**Exercise data:**
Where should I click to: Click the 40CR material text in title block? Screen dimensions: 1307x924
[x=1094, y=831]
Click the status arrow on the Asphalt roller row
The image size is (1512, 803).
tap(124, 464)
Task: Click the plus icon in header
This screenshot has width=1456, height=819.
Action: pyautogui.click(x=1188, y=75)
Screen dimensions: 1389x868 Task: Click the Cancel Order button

**What is being asked:** Restate every line of the data above exactly as it was written.

**Answer box:**
Where should I click to: Click the 40CR material text in title block? Screen dimensions: 1307x924
[x=1094, y=831]
Click the status arrow on the Asphalt roller row
The image size is (1512, 803).
tap(124, 464)
Task: Click the plus icon in header
This screenshot has width=1456, height=819.
Action: pyautogui.click(x=1188, y=75)
Screen dimensions: 1389x868 Task: Click the Cancel Order button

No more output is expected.